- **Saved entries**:
----------------

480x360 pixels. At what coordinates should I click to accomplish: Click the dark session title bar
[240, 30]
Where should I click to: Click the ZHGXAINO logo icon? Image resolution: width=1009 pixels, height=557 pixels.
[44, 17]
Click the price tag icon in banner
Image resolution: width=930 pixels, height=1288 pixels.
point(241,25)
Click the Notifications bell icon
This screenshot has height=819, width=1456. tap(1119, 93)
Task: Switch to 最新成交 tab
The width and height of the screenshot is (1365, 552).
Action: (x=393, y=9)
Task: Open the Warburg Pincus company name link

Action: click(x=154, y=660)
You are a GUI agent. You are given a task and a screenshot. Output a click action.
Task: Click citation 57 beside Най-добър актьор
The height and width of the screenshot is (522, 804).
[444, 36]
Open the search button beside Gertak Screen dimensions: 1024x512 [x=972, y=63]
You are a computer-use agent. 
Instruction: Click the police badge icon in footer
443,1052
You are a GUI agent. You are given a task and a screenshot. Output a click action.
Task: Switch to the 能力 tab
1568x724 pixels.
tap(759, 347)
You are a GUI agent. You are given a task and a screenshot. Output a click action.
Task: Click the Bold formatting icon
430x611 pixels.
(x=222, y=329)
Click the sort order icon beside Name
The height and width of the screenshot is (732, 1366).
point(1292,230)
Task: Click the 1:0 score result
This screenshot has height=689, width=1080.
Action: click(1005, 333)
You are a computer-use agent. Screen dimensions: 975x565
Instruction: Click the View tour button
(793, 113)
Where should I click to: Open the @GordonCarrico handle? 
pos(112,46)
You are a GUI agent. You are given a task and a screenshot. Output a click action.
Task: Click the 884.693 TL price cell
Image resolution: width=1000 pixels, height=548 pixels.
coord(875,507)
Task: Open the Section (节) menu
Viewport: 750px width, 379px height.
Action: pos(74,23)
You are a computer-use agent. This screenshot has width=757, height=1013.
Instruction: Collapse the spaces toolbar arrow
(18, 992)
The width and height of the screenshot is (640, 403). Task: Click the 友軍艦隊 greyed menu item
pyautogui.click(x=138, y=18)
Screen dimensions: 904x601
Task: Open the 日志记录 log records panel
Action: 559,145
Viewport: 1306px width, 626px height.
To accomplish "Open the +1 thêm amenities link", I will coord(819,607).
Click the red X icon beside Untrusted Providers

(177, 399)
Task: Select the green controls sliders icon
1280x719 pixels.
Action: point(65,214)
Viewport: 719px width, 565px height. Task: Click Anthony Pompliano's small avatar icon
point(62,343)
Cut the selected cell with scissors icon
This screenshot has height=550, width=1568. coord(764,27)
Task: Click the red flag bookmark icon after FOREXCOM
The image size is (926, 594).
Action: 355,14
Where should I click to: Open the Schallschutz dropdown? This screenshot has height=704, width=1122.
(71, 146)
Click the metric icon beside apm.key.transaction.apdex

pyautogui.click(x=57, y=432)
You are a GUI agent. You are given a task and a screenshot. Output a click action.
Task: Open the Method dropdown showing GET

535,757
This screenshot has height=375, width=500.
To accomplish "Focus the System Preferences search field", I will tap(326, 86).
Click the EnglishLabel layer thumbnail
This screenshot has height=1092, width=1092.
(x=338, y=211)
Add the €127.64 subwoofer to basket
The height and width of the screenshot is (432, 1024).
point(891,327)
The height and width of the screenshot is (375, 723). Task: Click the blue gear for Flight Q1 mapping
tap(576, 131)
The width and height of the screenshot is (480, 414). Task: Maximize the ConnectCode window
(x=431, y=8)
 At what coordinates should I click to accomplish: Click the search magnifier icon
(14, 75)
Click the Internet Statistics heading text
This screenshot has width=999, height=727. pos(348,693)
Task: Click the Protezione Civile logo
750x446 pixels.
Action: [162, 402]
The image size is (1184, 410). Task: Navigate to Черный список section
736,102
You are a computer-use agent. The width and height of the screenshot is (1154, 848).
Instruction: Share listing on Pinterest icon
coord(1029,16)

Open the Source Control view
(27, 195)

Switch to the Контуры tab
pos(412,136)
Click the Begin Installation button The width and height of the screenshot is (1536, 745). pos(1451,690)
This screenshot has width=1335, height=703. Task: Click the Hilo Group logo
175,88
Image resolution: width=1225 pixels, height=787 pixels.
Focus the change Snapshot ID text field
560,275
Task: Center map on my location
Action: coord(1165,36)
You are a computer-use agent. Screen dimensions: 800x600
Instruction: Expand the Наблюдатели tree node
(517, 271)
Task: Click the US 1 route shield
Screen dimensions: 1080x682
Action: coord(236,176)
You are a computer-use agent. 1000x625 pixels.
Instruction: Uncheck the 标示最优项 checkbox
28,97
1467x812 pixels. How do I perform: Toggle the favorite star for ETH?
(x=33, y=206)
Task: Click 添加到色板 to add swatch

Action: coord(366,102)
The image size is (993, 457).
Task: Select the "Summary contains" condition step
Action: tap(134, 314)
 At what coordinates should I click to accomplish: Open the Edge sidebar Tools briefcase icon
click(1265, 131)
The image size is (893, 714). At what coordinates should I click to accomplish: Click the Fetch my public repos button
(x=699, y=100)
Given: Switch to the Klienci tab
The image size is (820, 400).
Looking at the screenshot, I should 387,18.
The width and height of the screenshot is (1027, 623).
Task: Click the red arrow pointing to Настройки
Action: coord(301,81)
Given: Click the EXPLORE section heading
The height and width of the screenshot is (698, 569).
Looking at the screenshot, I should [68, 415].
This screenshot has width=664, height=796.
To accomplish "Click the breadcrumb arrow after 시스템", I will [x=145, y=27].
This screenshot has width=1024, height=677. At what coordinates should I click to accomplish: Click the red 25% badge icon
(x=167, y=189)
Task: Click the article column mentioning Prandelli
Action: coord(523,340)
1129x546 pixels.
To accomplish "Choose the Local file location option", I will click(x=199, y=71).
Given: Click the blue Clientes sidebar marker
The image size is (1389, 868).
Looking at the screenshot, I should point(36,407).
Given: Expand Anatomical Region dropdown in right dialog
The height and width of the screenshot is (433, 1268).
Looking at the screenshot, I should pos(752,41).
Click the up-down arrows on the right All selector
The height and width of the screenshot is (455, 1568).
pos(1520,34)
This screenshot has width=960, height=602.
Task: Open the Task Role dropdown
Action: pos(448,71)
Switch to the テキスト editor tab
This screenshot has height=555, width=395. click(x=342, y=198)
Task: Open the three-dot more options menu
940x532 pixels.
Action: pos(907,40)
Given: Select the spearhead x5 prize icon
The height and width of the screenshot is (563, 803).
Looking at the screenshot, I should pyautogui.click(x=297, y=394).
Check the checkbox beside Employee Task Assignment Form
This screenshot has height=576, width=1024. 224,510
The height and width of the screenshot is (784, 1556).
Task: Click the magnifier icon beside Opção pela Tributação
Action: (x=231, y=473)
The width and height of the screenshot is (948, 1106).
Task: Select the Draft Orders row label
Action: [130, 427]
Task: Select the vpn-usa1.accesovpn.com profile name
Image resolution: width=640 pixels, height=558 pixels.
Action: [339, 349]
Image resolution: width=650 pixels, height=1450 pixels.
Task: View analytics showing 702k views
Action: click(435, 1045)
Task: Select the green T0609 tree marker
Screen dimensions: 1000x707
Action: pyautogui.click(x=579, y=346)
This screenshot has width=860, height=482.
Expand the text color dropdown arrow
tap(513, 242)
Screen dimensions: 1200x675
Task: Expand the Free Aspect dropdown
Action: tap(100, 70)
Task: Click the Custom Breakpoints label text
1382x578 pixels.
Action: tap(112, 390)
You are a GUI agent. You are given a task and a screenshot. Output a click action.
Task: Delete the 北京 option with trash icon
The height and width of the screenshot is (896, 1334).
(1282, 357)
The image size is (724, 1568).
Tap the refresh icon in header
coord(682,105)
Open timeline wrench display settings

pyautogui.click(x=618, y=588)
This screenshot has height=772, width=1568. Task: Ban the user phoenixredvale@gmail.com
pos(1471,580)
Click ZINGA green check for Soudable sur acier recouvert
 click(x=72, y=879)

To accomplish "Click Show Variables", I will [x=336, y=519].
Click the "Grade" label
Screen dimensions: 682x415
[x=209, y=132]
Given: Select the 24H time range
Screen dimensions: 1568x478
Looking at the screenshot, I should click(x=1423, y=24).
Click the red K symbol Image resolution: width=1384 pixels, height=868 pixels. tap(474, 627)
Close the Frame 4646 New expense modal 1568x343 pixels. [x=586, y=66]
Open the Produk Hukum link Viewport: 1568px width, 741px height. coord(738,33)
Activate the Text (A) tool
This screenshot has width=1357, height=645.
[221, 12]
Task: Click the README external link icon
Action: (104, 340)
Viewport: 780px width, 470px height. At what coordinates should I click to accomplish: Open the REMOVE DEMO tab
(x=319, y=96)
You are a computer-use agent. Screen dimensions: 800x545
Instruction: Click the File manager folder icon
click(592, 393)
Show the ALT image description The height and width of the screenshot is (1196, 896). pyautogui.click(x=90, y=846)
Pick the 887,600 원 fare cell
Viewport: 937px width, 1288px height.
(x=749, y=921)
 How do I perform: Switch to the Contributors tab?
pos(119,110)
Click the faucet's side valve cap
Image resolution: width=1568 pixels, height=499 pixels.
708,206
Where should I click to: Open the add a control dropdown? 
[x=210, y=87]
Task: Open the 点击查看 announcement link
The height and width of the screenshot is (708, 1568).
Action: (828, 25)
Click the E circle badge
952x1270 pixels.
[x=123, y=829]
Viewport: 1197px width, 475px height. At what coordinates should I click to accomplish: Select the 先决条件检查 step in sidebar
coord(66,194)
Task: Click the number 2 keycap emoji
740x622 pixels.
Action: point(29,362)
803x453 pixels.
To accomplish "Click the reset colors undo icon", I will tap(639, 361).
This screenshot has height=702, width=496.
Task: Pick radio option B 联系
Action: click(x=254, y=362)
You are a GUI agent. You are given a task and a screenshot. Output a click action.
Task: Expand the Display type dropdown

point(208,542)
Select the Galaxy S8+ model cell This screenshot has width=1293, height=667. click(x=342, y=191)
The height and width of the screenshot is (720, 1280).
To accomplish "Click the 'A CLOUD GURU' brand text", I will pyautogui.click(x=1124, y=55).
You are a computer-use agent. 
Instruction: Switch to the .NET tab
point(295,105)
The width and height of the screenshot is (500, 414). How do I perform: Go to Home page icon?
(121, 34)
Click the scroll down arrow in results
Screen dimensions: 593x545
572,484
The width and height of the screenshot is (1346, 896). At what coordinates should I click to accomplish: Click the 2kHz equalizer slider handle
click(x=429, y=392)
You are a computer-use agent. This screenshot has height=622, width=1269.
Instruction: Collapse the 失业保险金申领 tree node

----------------

- **What is required**: For this exercise, repeat exactly the lines of the data above from the one with "Task: Click the US 1 route shield" down to the one with "Given: Select the spearhead x5 prize icon", both end lines included.

- **Answer section**:
Task: Click the US 1 route shield
Screen dimensions: 1080x682
Action: coord(236,176)
You are a computer-use agent. 1000x625 pixels.
Instruction: Uncheck the 标示最优项 checkbox
28,97
1467x812 pixels. How do I perform: Toggle the favorite star for ETH?
(x=33, y=206)
Task: Click 添加到色板 to add swatch

Action: coord(366,102)
The image size is (993, 457).
Task: Select the "Summary contains" condition step
Action: tap(134, 314)
 At what coordinates should I click to accomplish: Open the Edge sidebar Tools briefcase icon
click(1265, 131)
The image size is (893, 714). At what coordinates should I click to accomplish: Click the Fetch my public repos button
(x=699, y=100)
Given: Switch to the Klienci tab
The image size is (820, 400).
Looking at the screenshot, I should 387,18.
The width and height of the screenshot is (1027, 623).
Task: Click the red arrow pointing to Настройки
Action: coord(301,81)
Given: Click the EXPLORE section heading
The height and width of the screenshot is (698, 569).
Looking at the screenshot, I should [68, 415].
This screenshot has width=664, height=796.
To accomplish "Click the breadcrumb arrow after 시스템", I will [x=145, y=27].
This screenshot has width=1024, height=677. At what coordinates should I click to accomplish: Click the red 25% badge icon
(x=167, y=189)
Task: Click the article column mentioning Prandelli
Action: coord(523,340)
1129x546 pixels.
To accomplish "Choose the Local file location option", I will click(x=199, y=71).
Given: Click the blue Clientes sidebar marker
The image size is (1389, 868).
Looking at the screenshot, I should point(36,407).
Given: Expand Anatomical Region dropdown in right dialog
The height and width of the screenshot is (433, 1268).
Looking at the screenshot, I should pos(752,41).
Click the up-down arrows on the right All selector
The height and width of the screenshot is (455, 1568).
pos(1520,34)
This screenshot has width=960, height=602.
Task: Open the Task Role dropdown
Action: pos(448,71)
Switch to the テキスト editor tab
This screenshot has height=555, width=395. click(x=342, y=198)
Task: Open the three-dot more options menu
940x532 pixels.
Action: pos(907,40)
Given: Select the spearhead x5 prize icon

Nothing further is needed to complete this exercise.